**What you need to do:** Resume the code review reply about the AMD-Vi MSI patch, continuing directly after its last line.

··· Supplied text

This is great. The method of writing to the address space directly still 
confuses me, using the APIC helper for MSI delivery seems to be the 
appropriate way.

>   }
>   
>   static uint32_t get_next_eventlog_entry(AMDVIState *s)
> @@ -1490,6 +1524,7 @@ static inline void amdvi_mmio_get_name(hwaddr addr,
>       MMIO_REG_TO_STRING(AMDVI_MMIO_PPR_BASE, name)
>       MMIO_REG_TO_STRING(AMDVI_MMIO_PPR_HEAD, name)
>       MMIO_REG_TO_STRING(AMDVI_MMIO_PPR_TAIL, name)
> +    MMIO_REG_TO_STRING(AMDVI_MMIO_XT_GEN_INTR, name)
>       default:
>           name = "UNHANDLED";
>       }
> @@ -1549,6 +1584,7 @@ static void amdvi_handle_control_write(AMDVIState *s)

······
··· Source material

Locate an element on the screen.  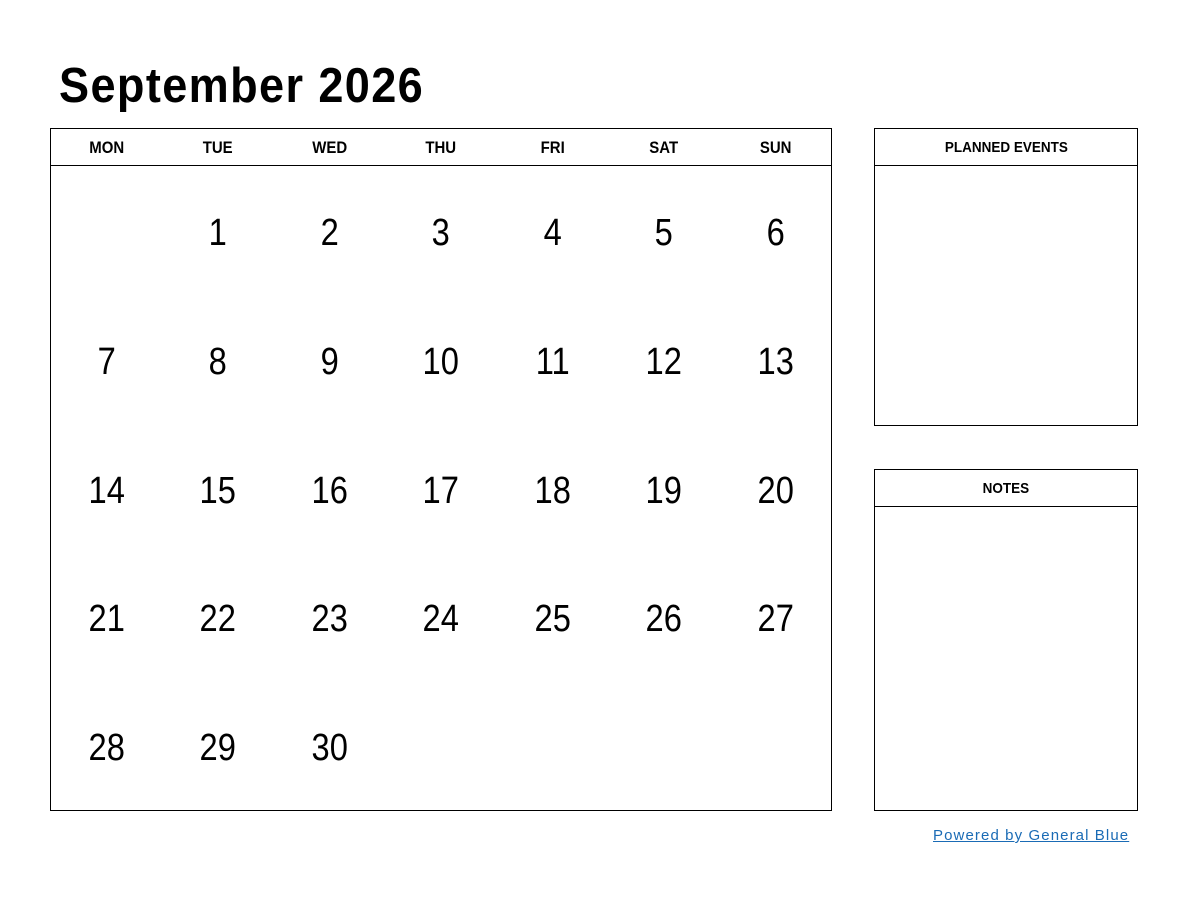
day-cell: 15 is located at coordinates (218, 490).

······

**Written answer:**
>                           AMDVI_MMIO_CONTROL_CMDBUFLEN);
>       s->ga_enabled = !!(control & AMDVI_MMIO_CONTROL_GAEN);
>       s->xten = !!(control & AMDVI_MMIO_CONTROL_XTEN) && s->xtsup;
> +    s->intcapxten = !!(control & AMDVI_MMIO_CONTROL_INTCAPXTEN) && s->xtsup;
>   
I think that s->intcapxten should check for s->xten instead of s->xtsup, 
that way we create only one dependency on the input parameter, and the 
rest flows logically from what the guest driver configures.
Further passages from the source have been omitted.